Leaving Grove Ferry, photo 16, the road crosses back over the railway lines at a level crossing and heads up a flight of steps into a field. This field, photo 17, had been newly ploughed and because of the rain the mud was wet enough to stick to my boots. The route then crosses a minor road and heads over another similar field, following the route of the Saxon Shore Way. By chance I stopped and took a photo looking out over the fields, photo 18, from almost exactly the same point I had taken one when walking the Saxon Shore Way.(Click the green text below the photo to see how the view looked in July 2006) .
Reaching a hedge the route heads to the right before taking some steps down to another field where the route heads to the right along the Sarre Penn drainage ditch. The route then turns left over a concrete bridge to follow a farm track back to Chitty Lane which completed the first full link of the Wantsum Walk for the day.

Old Chapel, Boyden Gate
Track by Oar Farm
(19) Old Chapel, Boyden Gate
(20) Track by Oar Farm

Turning right I retraced my steps for a short distance along Chitty Lane, past the lane I had got soaked on earlier and this time continuing along the road towards Boyden Gate. It was continuing to rain incessantly as I made my way along the road and along a footpath that heads off to the right to reach Boyden Gate. Here the route takes a number of short footpaths between houses, passing the chapel in photo 19, before entering the other side of the large apple orchard I had passed earlier in the day when I was on the road from Highstead Farm. Reaching the road at the far side of the orchard completed the second link of the days walk along the Wantsum Way. I then turned to my left and had to retrace my steps along the road for a short distance to reach a T junction where this time around I turned to my left along the road. Just after passing some cottages on the right I turned left up Reynolds Lane, continuing ahead along a footpath at the end of the road. This leads to a minor road close to a junction with the A299. On the map the Wantsum Walk is shown as crossing the road at this point however this seemed a rather silly choice, particularly given the poor weather conditions and thus I headed off to the right to take a road bridge over the road along the more sensible route followed by the Saxon Shore Way at this point.

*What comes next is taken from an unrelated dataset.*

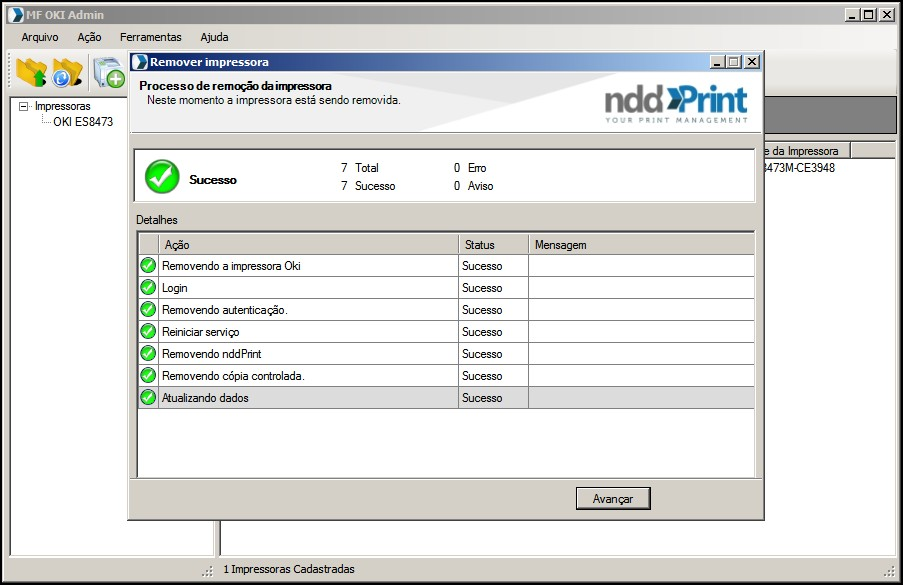The height and width of the screenshot is (585, 903).
Task: Click the folder with green arrow toolbar icon
Action: click(32, 73)
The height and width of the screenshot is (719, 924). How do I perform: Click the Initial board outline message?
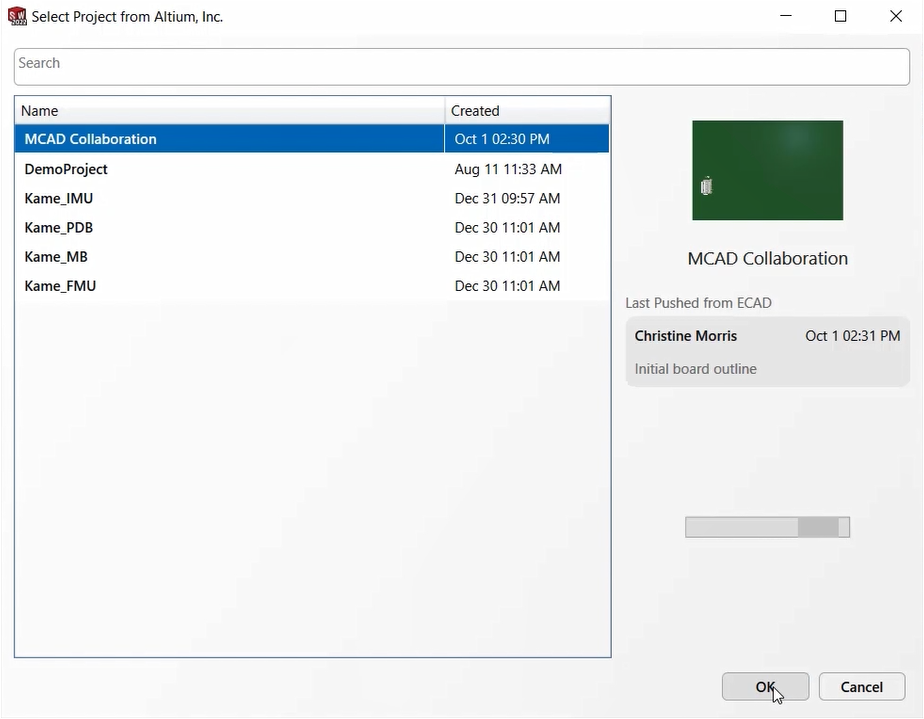[x=695, y=369]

Once over the road bridge it was just a very short walk back to Brook Lane to complete the third loop of the Wantsum Walk. Due to the bad weather I decided to abandon walking the fourth loop and instead headed back down the concrete track towards Reculver along the route I had walked first thing in the morning. Photo 20 was taken looking up the concrete farm track from under the shelter of the rail bridge.

Reaching the car I had walked 14.4 miles, almost all of them in the rain. The route today had passed through some very pleasant countryside although it was definitely not looking its best in the rain. On a warm summers day though, this would have been a glorious walk.